_Exercise directions_:
Copy out all lines bearing the word "agent" from the listing below.

_Extracted information_:
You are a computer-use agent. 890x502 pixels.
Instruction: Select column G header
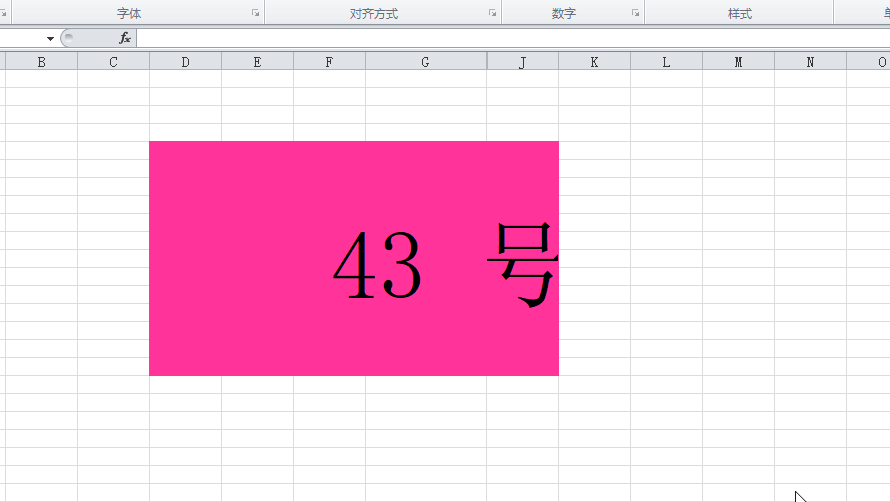[x=425, y=62]
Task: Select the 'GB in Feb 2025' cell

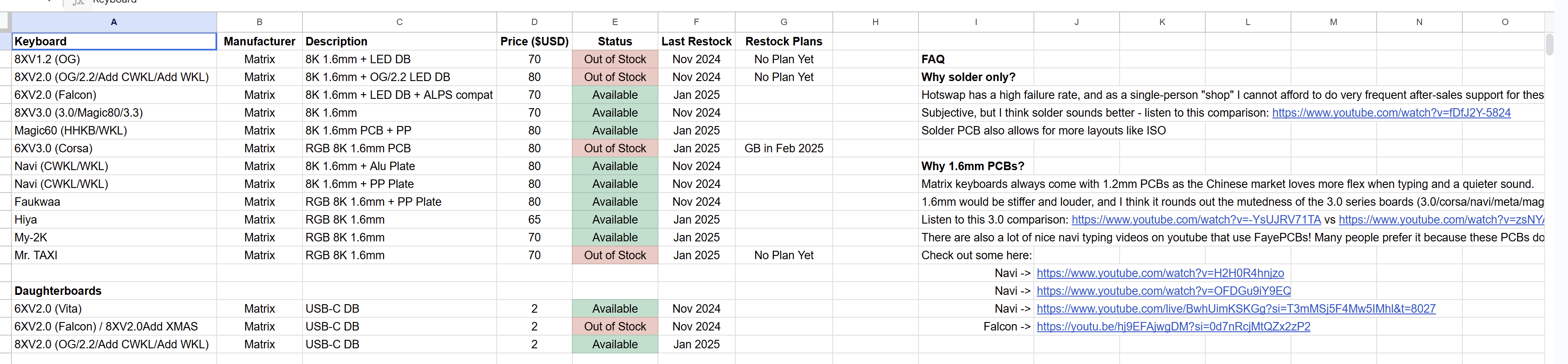Action: [x=784, y=148]
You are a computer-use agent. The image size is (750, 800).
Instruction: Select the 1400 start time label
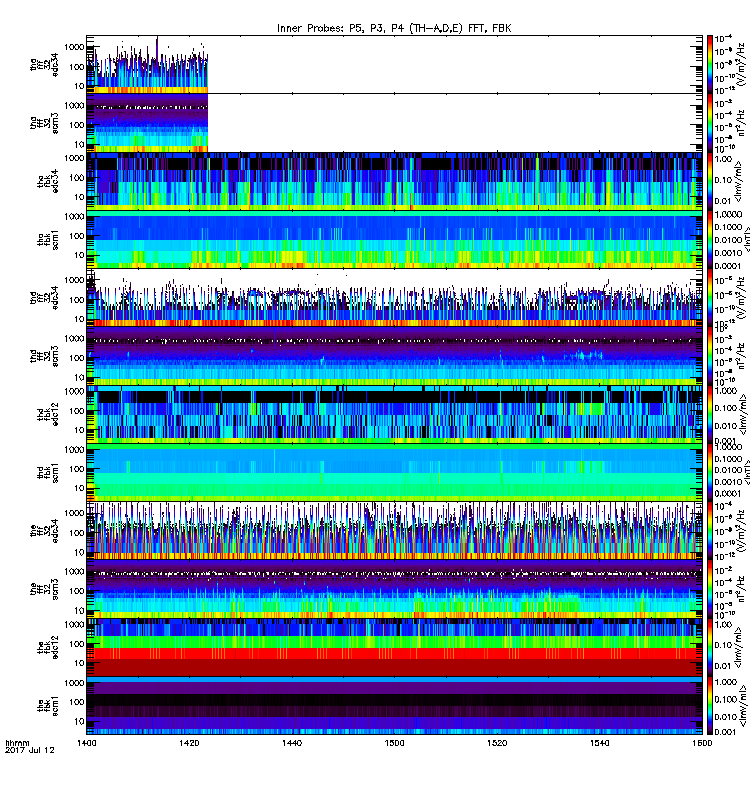point(87,743)
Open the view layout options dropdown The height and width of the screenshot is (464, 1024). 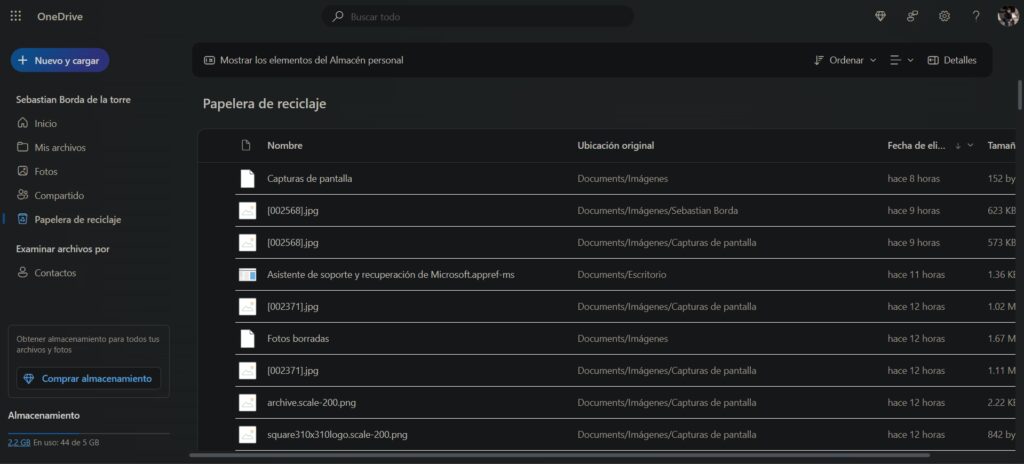[902, 60]
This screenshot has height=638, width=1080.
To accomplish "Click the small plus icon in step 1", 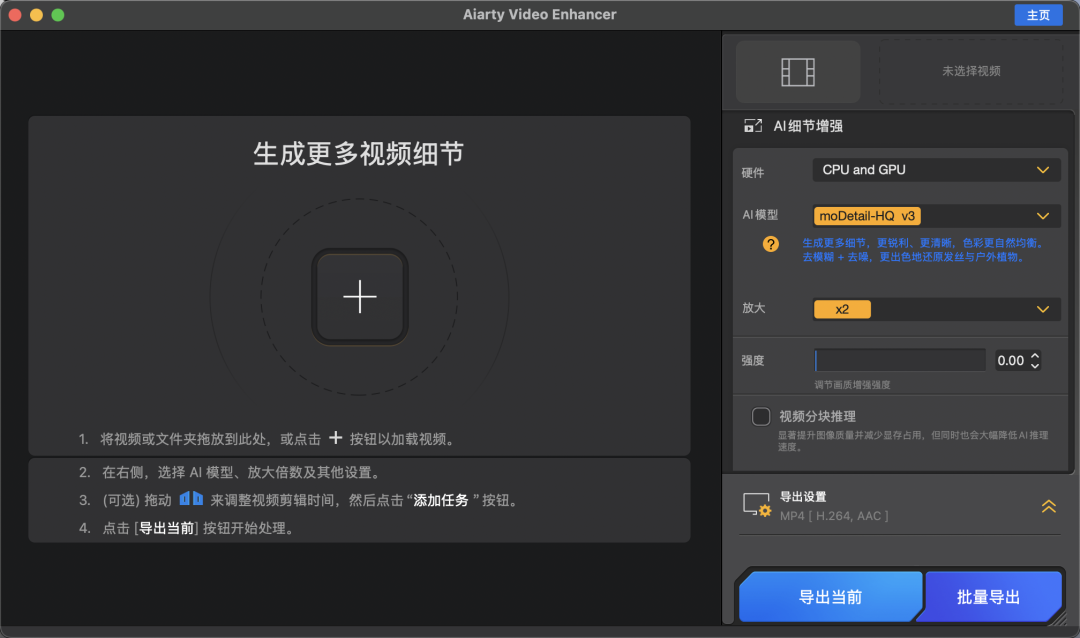I will click(336, 438).
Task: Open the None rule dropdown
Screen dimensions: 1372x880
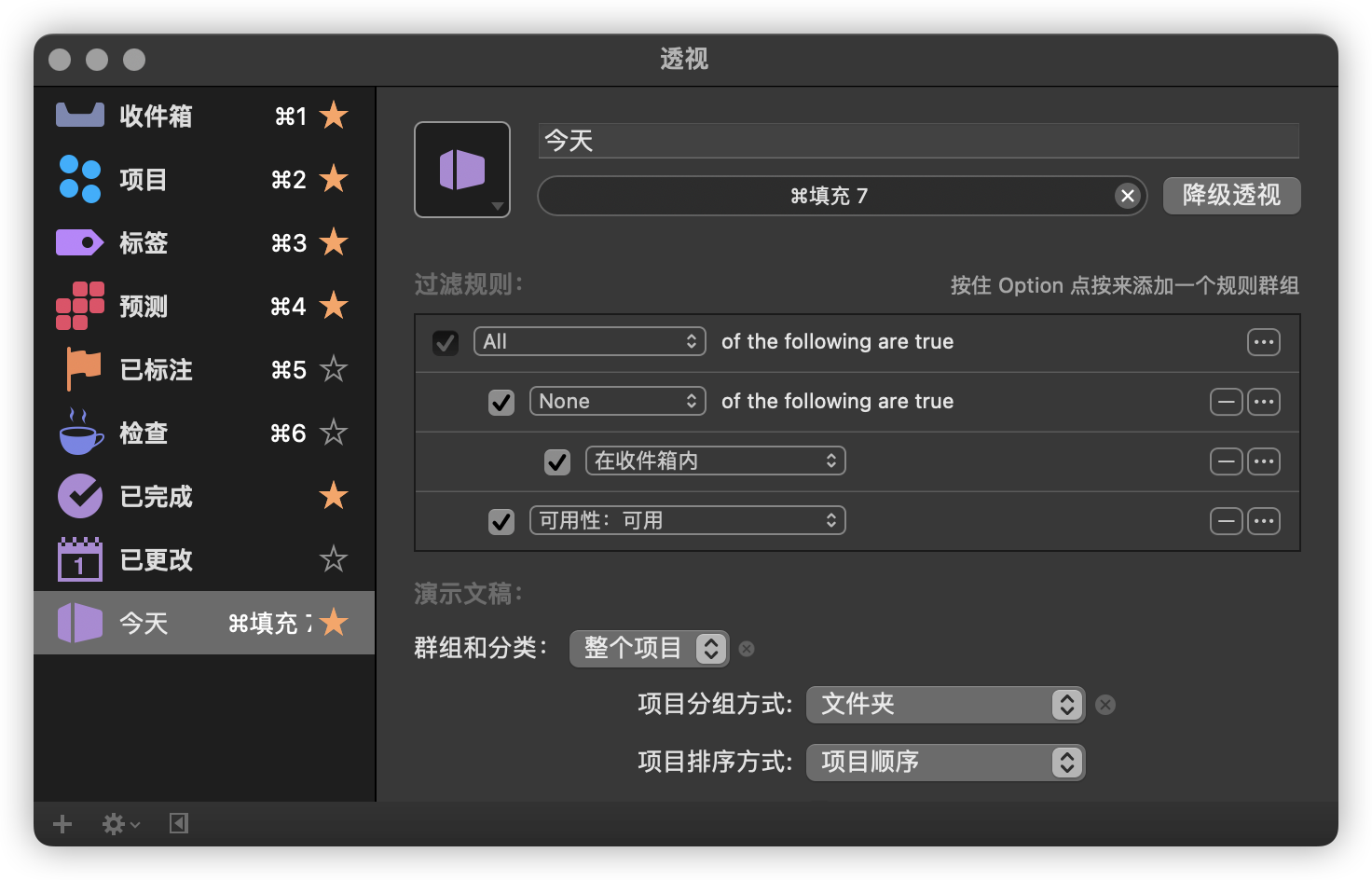Action: point(617,401)

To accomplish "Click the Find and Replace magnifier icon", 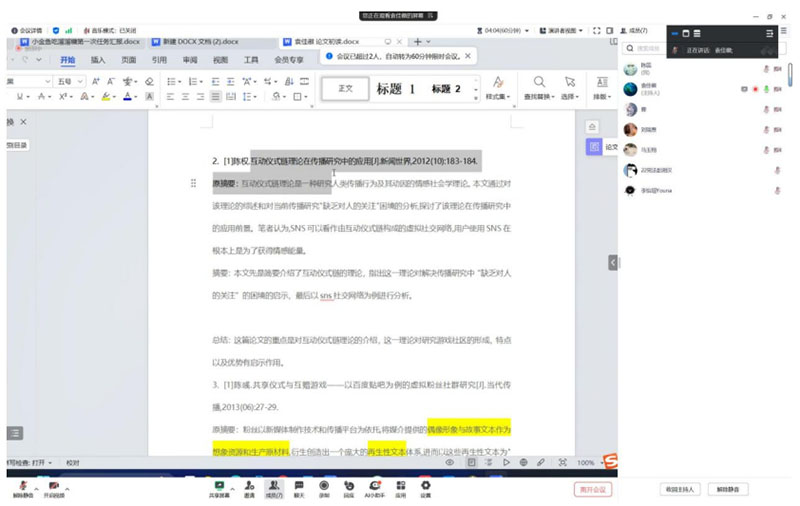I will (539, 83).
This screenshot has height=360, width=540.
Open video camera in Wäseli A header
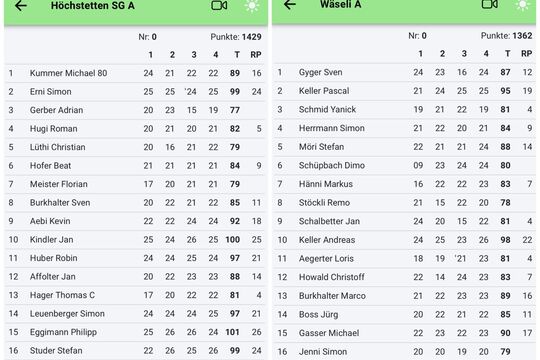click(x=489, y=4)
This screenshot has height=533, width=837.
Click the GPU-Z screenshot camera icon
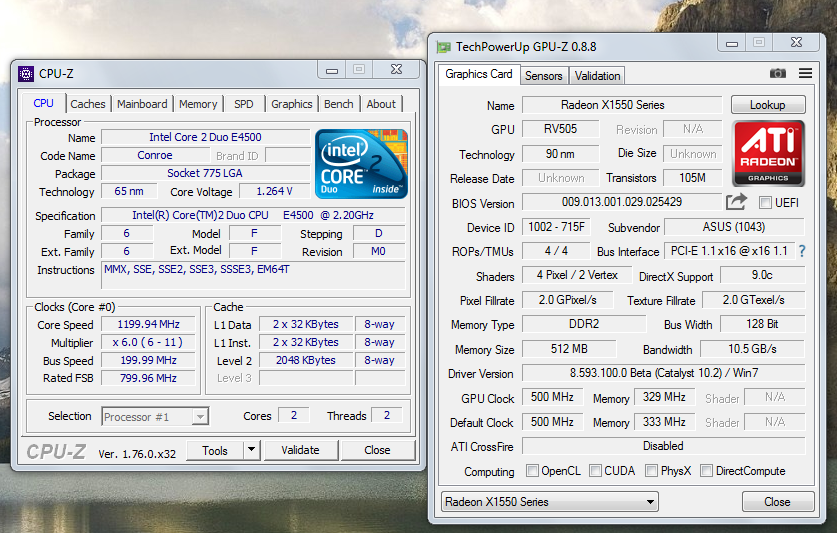(778, 74)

_Solution to this exercise_:
You are a computer-use agent. 890x502 pixels.
You are a computer-use agent. The image size is (750, 800).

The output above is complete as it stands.